The interim Taliban government’s education ministry said women attending Saturday’s pro-Islamist protest requested and obtained permission to hold the event.
“Unlike other protests in Kabul, this is the second all-female non-violent protest and journalists have been allowed to cover the protest freely,” the ministry said in a statement.
“The women also praised the separate classes program for boys and girls in all universities and institutes and pledged that they would work to strengthen the Islamic Emirate in Afghanistan,” the ministry said.
September 9, 2021, 5:59 p.m. ET
But the presence of Taliban fighters, the efficiency with which images of the event and official statements were disseminated, and its timing – on September 11 – suggest that the protest was not only endorsed by the Taliban but potentially orchestrated. by them.
Standing on a podium decorated with large white flags, some of the women participating in Saturday’s protest criticized the recent anti-Taliban protests, insisting that women should abide by the Taliban’s strict policy of women wearing a full coverage.
One woman said anti-Taliban protesters joined the marches last week just to gain fame in the West, according to a recording obtained by the New York Times.
She acknowledged that these women held important roles in society, including doctors and teachers, but said they did not represent all Afghan women.
After the women exited the auditorium, they held a short march, chanting in support of the Taliban and holding up signs, including several in English that read: “The women who left Afghanistan cannot represent us.” and “Our rights are protected in Islam. . ”
Understanding the Taliban takeover in Afghanistan
Who are the Taliban? The Taliban emerged in 1994 amid unrest following the withdrawal of Soviet forces from Afghanistan in 1989. They used brutal public punishments, including flogging, amputations and mass executions, to enforce their rules. Here is more on their origin story and their record as leaders.
Taliban fighters cleared the traffic so that the rented buses could transport the women from the university grounds.
Even before the Taliban returned to power, Afghanistan ranked low on all lists for protecting women and leading in the need for shelter, counseling and courts that could help ensure security. women.
Nonetheless, after 20 years of Western support, girls and women made up about 40 percent of all students in the country. Women joined the military and police, and held a political office. Some became internationally renowned singers, participated in the Olympics and in robotics teams, climbed mountains and more – all things that were almost impossible at the turn of the century.
But many of these women, seeing no future for themselves, fled the country. Herat women’s soccer team visited Italy, five members of the Afghan girls’ robotics team landed in mexico, and Zarifa Ghafari, one of Afghanistan’s first female mayors, arrived in Germany, where she recently met Chancellor Angela Merkel.
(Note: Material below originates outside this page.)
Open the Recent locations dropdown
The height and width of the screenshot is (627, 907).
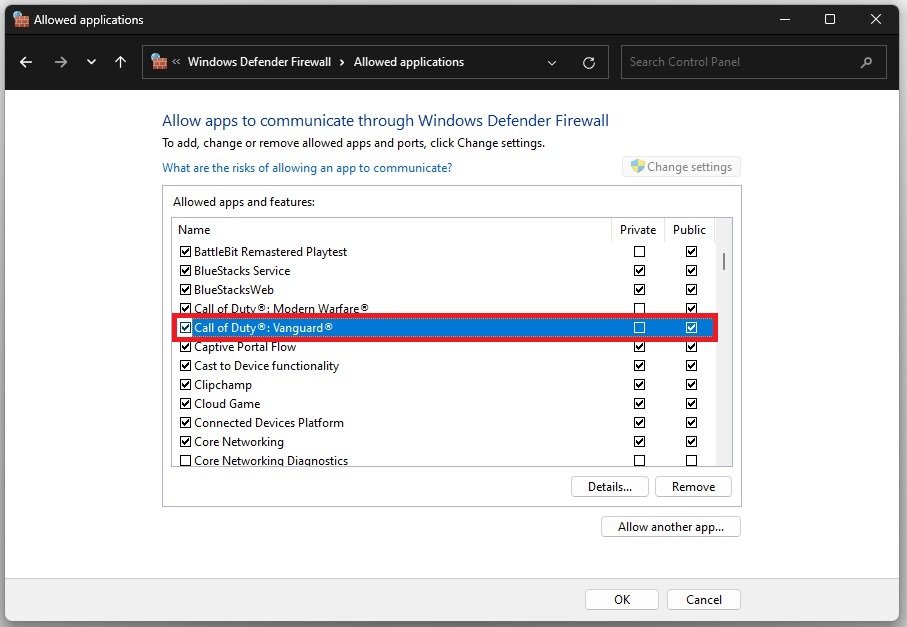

Ms Ghafari expressed outrage at the images of women at Kabul University on Saturday. “It’s not our culture! ” she wrote on Twitter. “Afghan women are not part of extremism, do not make them wild, do not impose ISIS culture on us!”
When the Taliban their interim government announced Tuesday, Western leaders noted that it had failed to deliver on promises that the group would be more inclusive of Afghanistan’s diverse ethnic groups and religious minorities. It was also composed entirely of men, breaking with another oath of Taliban leaders.
Hours before the announcement of the interim government, hundreds of Afghans, including women, took to the streets to peacefully demand that their rights be upheld under the leadership of their new leaders. Taliban fighters used rifle butts and batons to violently disperse the protest, scaring the participants away.
Wednesday, two Afghan journalists were arrested and violently assaulted for covering a demonstration in Kabul. Photos showed the two journalists’ buttocks covered in bruises and gashes after being repeatedly whipped with cables, sparking international outcry.